Starter Peter Haines came in for criticism for his handling of the start after the runners had charged the tape at the first attempt. Many race commentators felt that Haines was then too picky in trying to get a good line for the restart as he ordered the runners to turn back from the start five times before finally letting them go at the sixth attempt.

McKelvey was also found to have suffered an injury late in the race which would rule him out for almost the entire next season. The injury almost certainly cost him victory.

Winning jockey Robbie Power received a four-day ban from the stewards who found that during the run-in he had used his whip too often and also struck Silver Birch too near the stifle. Third-placed Barry Garaghty was also given a three-day ban for overuse of the whip on Slim Pickings.
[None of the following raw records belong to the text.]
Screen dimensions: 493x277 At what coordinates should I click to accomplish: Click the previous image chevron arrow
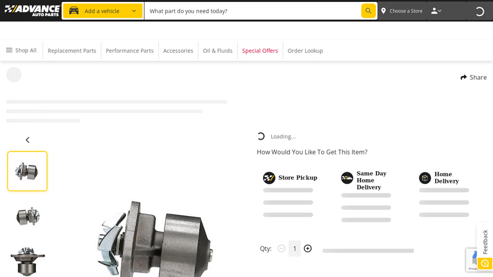pos(27,140)
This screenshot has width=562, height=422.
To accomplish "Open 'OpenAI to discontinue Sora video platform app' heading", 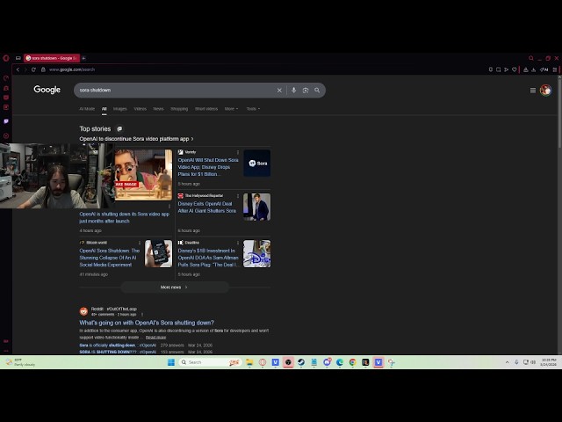I will tap(136, 139).
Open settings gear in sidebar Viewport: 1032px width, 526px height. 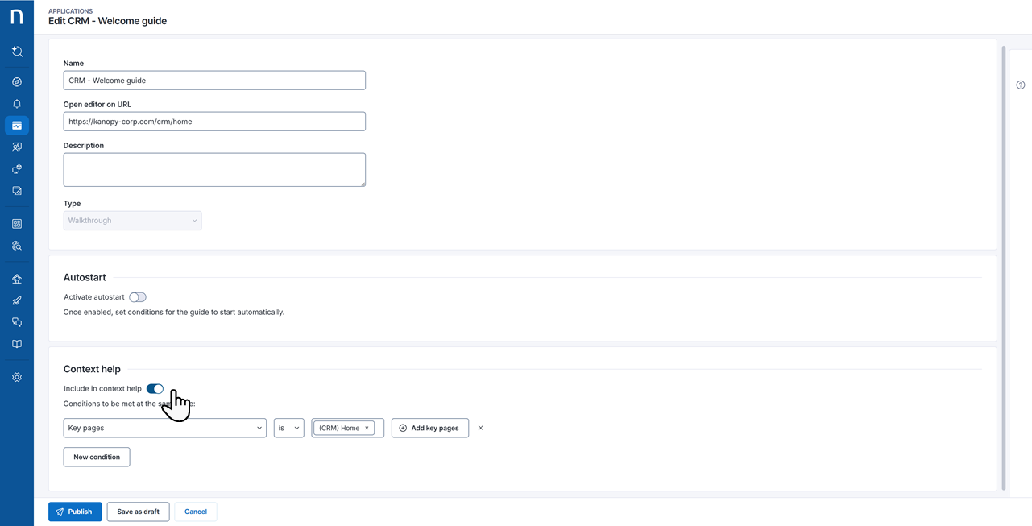pyautogui.click(x=17, y=377)
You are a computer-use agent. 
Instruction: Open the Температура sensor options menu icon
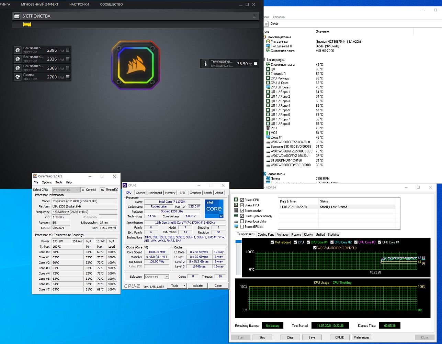pyautogui.click(x=256, y=64)

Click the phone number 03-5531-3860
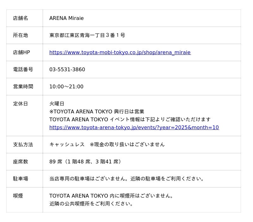coord(67,70)
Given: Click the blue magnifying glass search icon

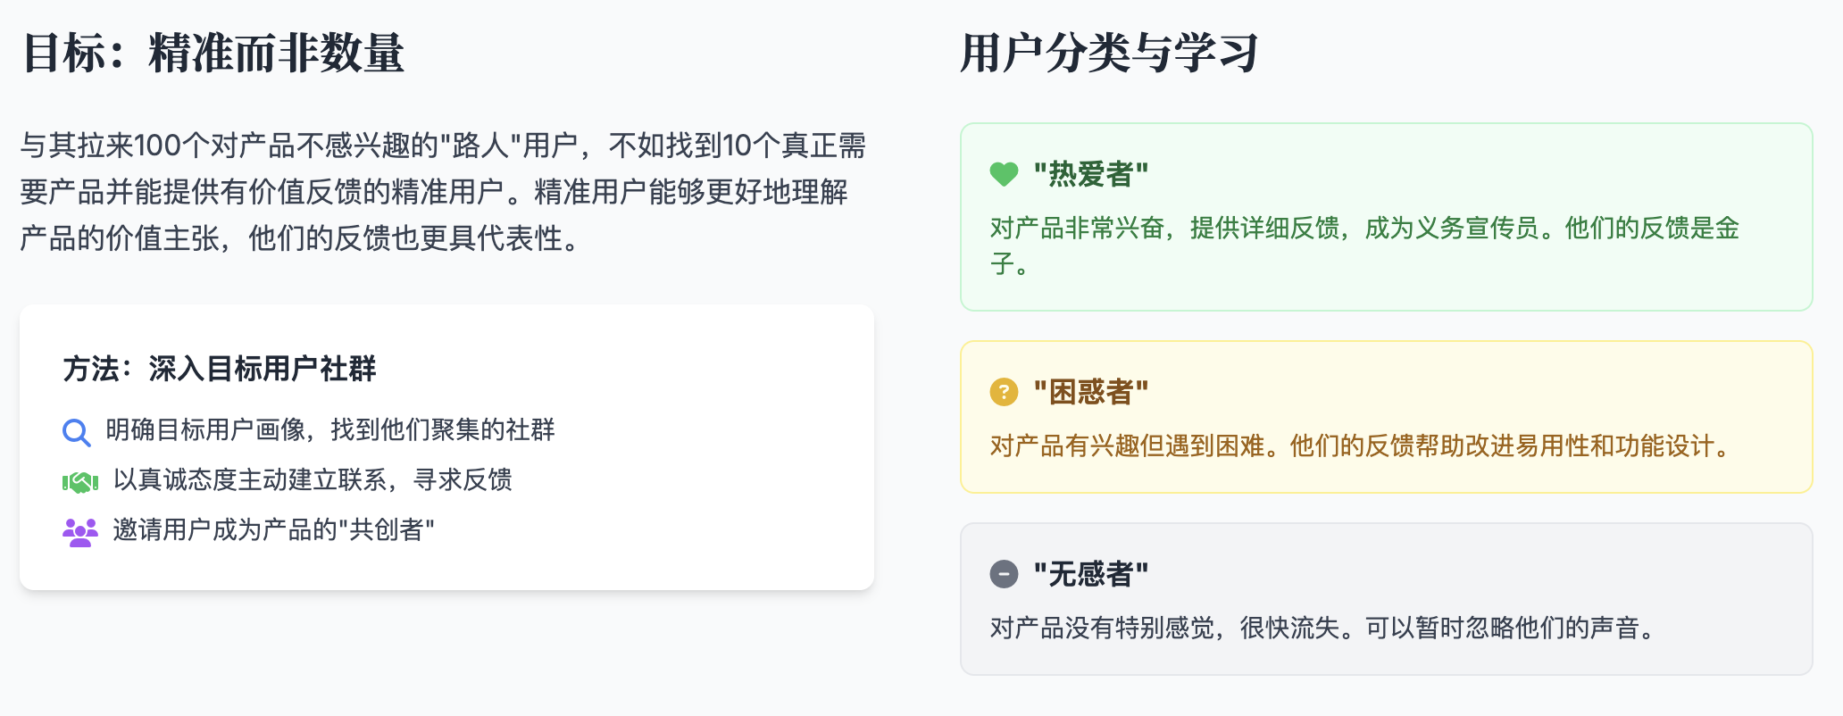Looking at the screenshot, I should pyautogui.click(x=77, y=432).
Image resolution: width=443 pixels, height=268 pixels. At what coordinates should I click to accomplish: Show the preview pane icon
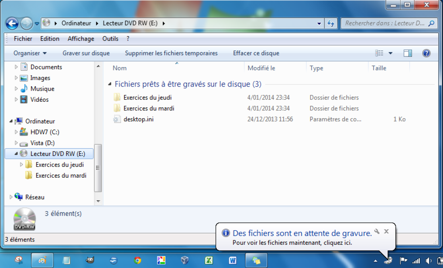pos(408,53)
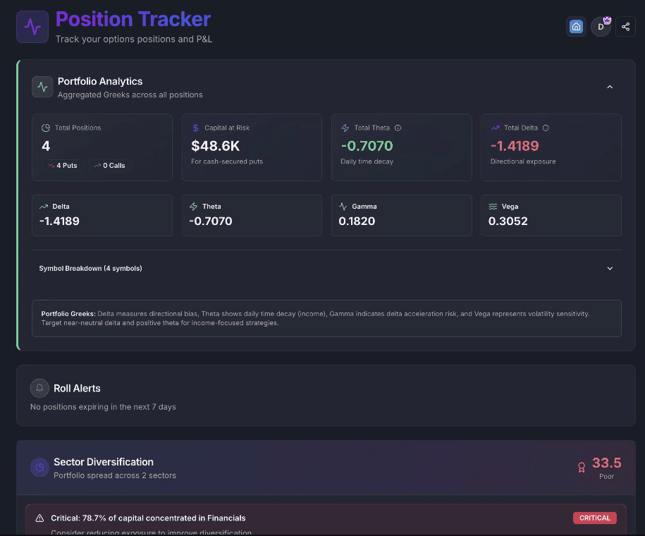Open the Symbol Breakdown (4 symbols) row
This screenshot has height=536, width=645.
(x=92, y=268)
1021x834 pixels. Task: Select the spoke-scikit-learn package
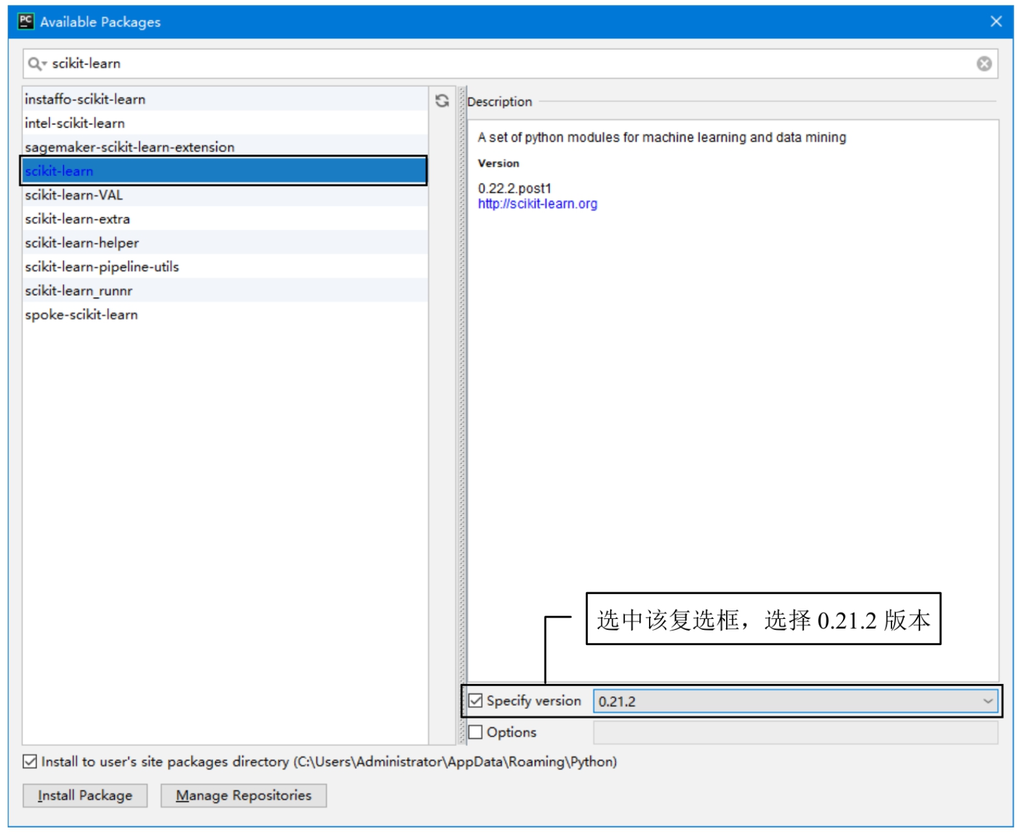(81, 314)
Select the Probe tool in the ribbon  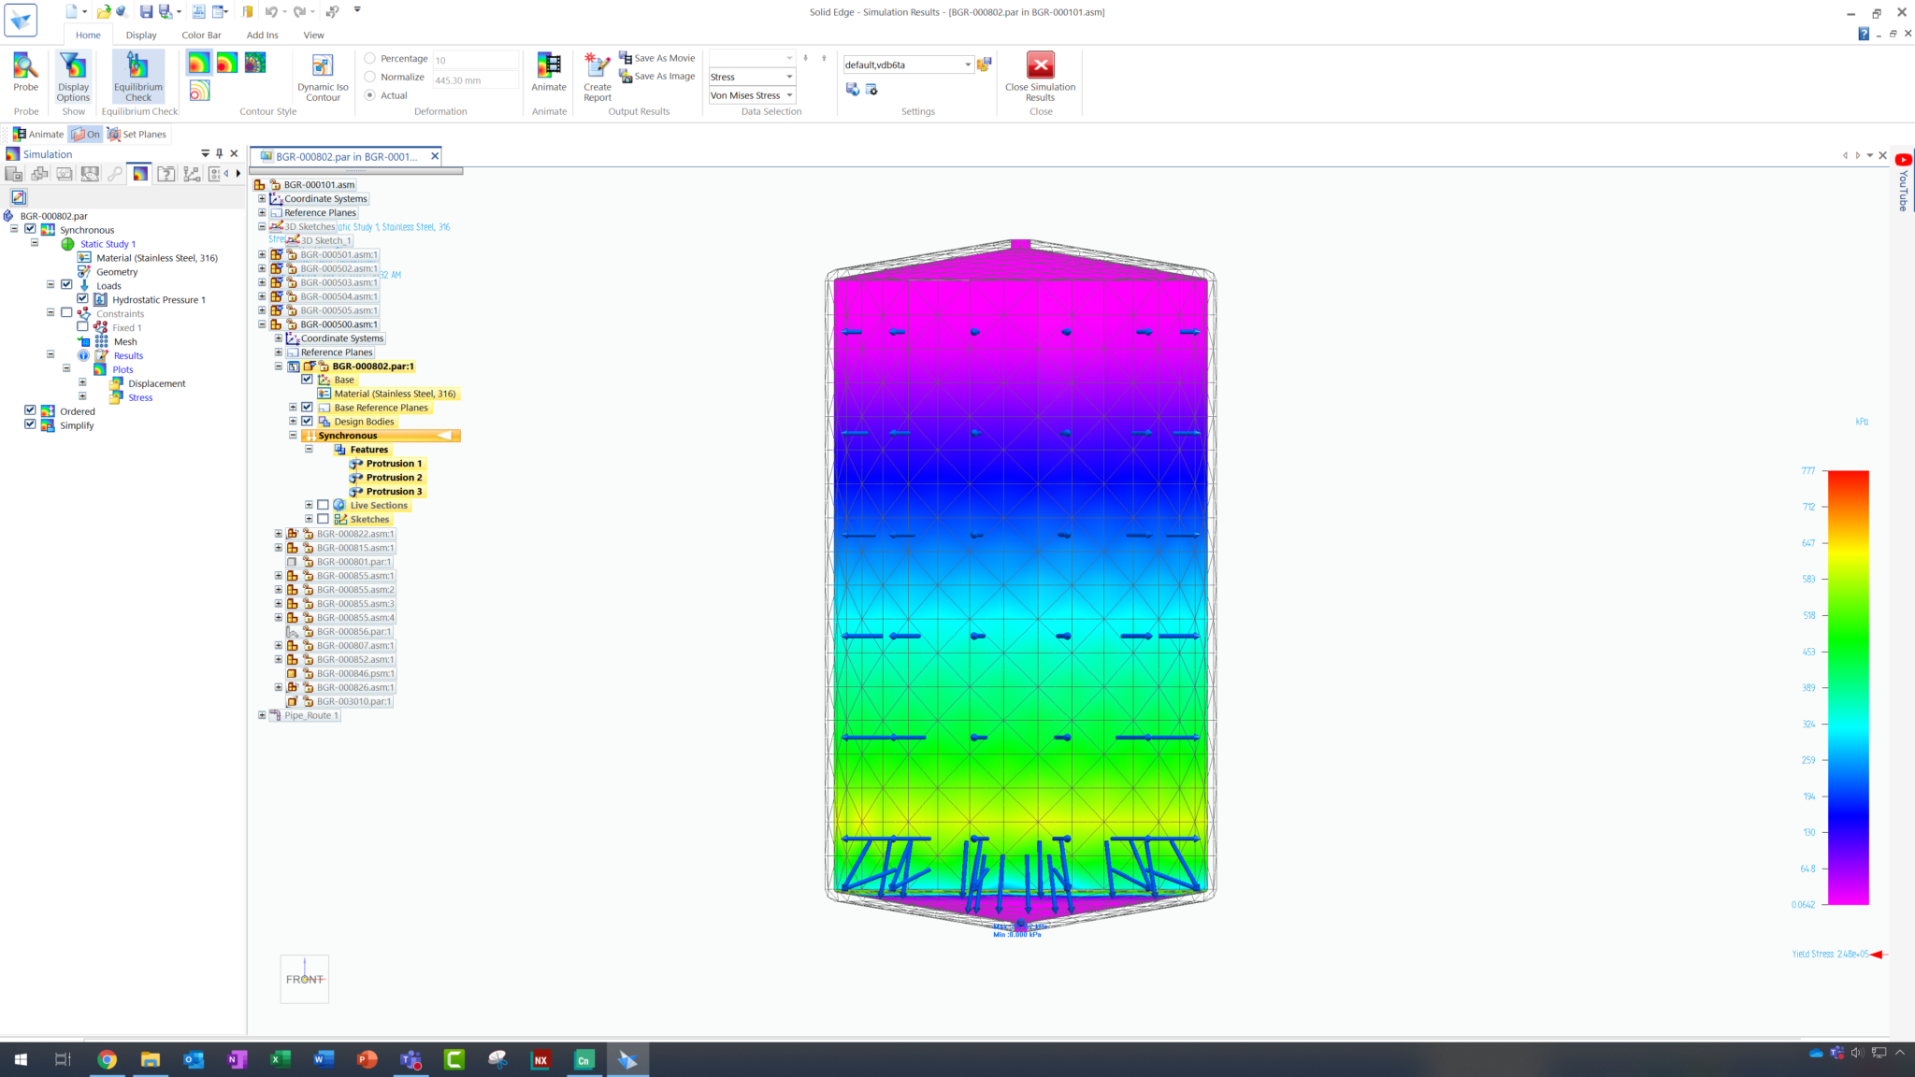pyautogui.click(x=25, y=75)
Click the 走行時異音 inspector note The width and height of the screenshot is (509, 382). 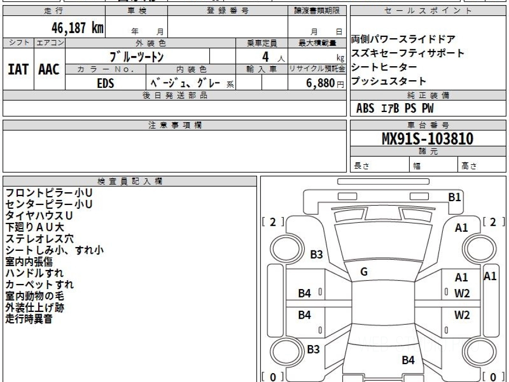tap(29, 319)
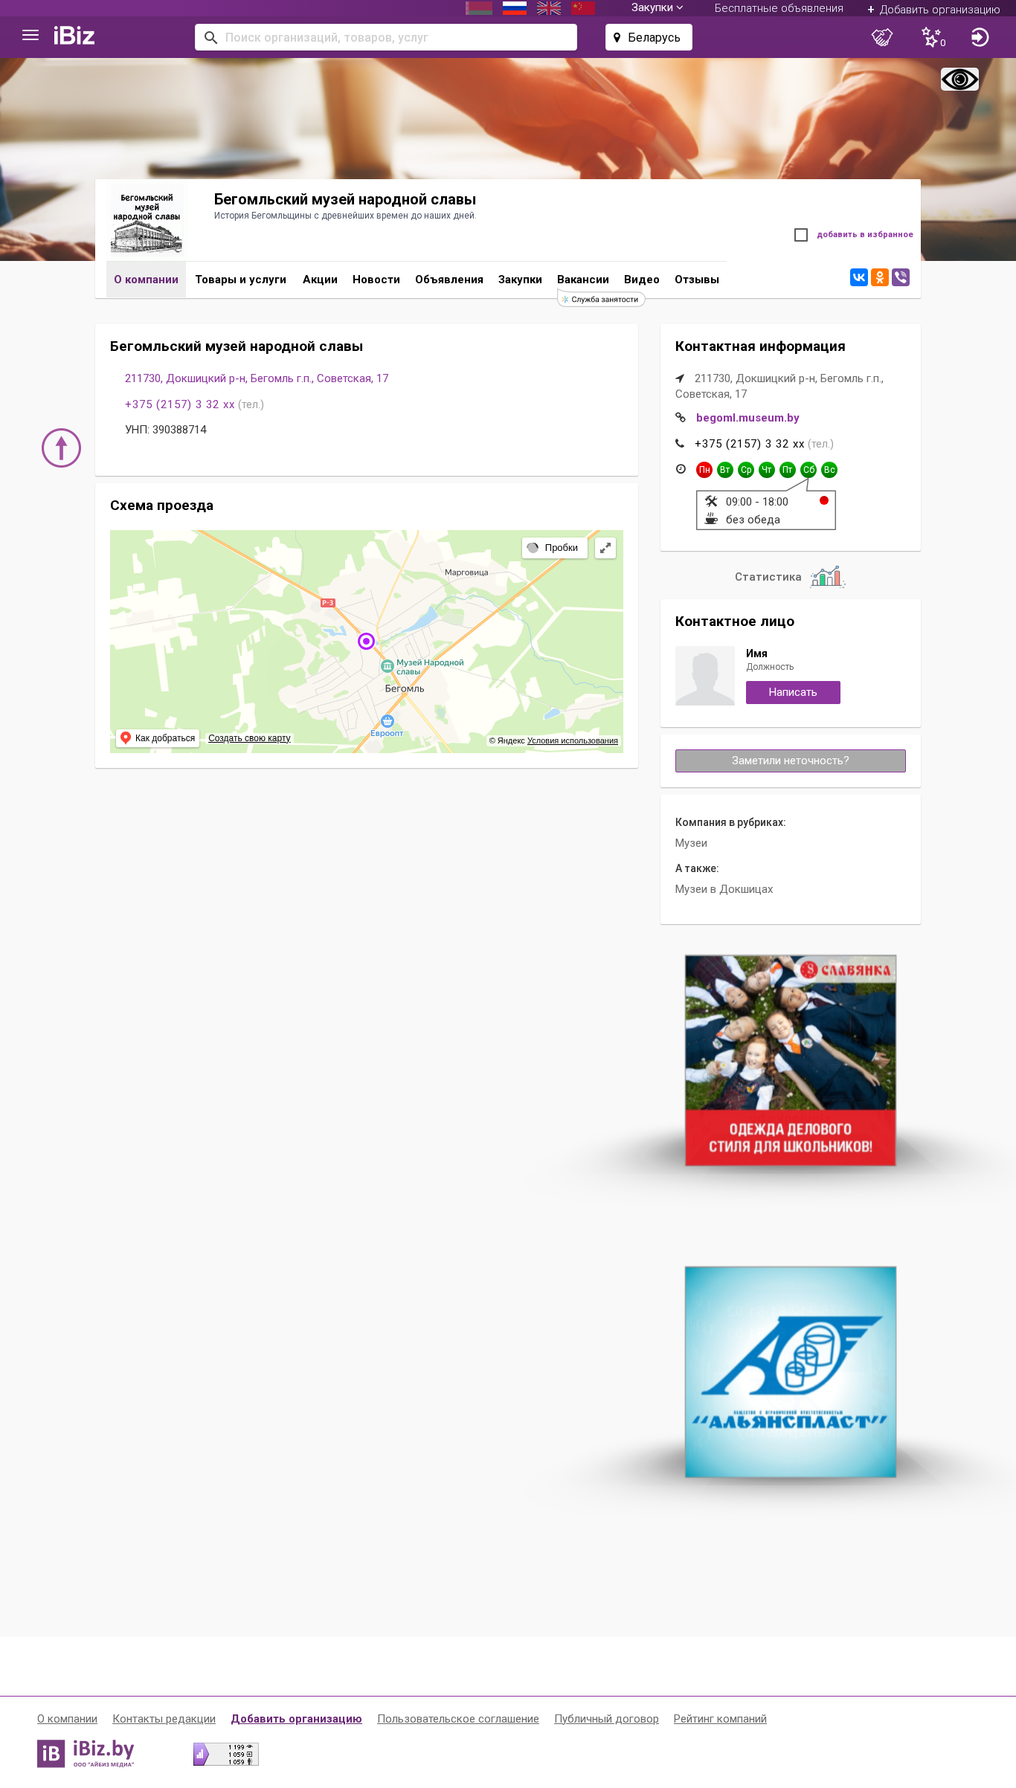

Davy Russell required hospital treatment after being thrown from Livingstone Bramble at Becher's Brook on the first circuit for precautionary X-rays on his shoulder and back.
2007 was one of the warmest Nationals on record with temperatures at race time hitting 22 degrees Celsius.

==Media coverage==
The race was broadcast live on the BBC for the 48th consecutive year, but the first to not be run under the Grandstand banner as the final episodes would air earlier in the year on Saturday 27 January and Sunday Grandstand airing the next day on 28 January 2007. The televising of the race included cameras inside the first fence and two cameras inside jockey's caps (Jamie Moore on Thisthatandtother and Tom Doyle on Knowhere). The programme was presented by Sue Barker and Clare Balding with summary from John Parrott, Richard Pitman and Norman Williamson. The race commentary team was Ian Bartlett, Tony O'Hehir, Darren Owen and lead commentator Jim McGrath who called the runners home for the tenth year.

==Jockeys==
With the retirement of Carl Llewellyn, Tony McCoy, Mick Fitzgerald and Paul Carberry took over as the most experienced riders in the weighing room, each taking their twelfth ride in the National. Fitzgerald had previously won in 1996 and Carberry in 1999 but McCoy became the eighth rider to have taken twelve rides without being winner or runner-up.

Eight riders made their Grand National debut, with Tom O'Brien finishing second, Daryl Jacob fourth and Sam Waley-Cohen fifth. Wayne Hutchinson and Philip Carberry's debuts both ended at the first fence, while Denis O'Regan, David Condon and Paul O'Neill also failed to complete the course.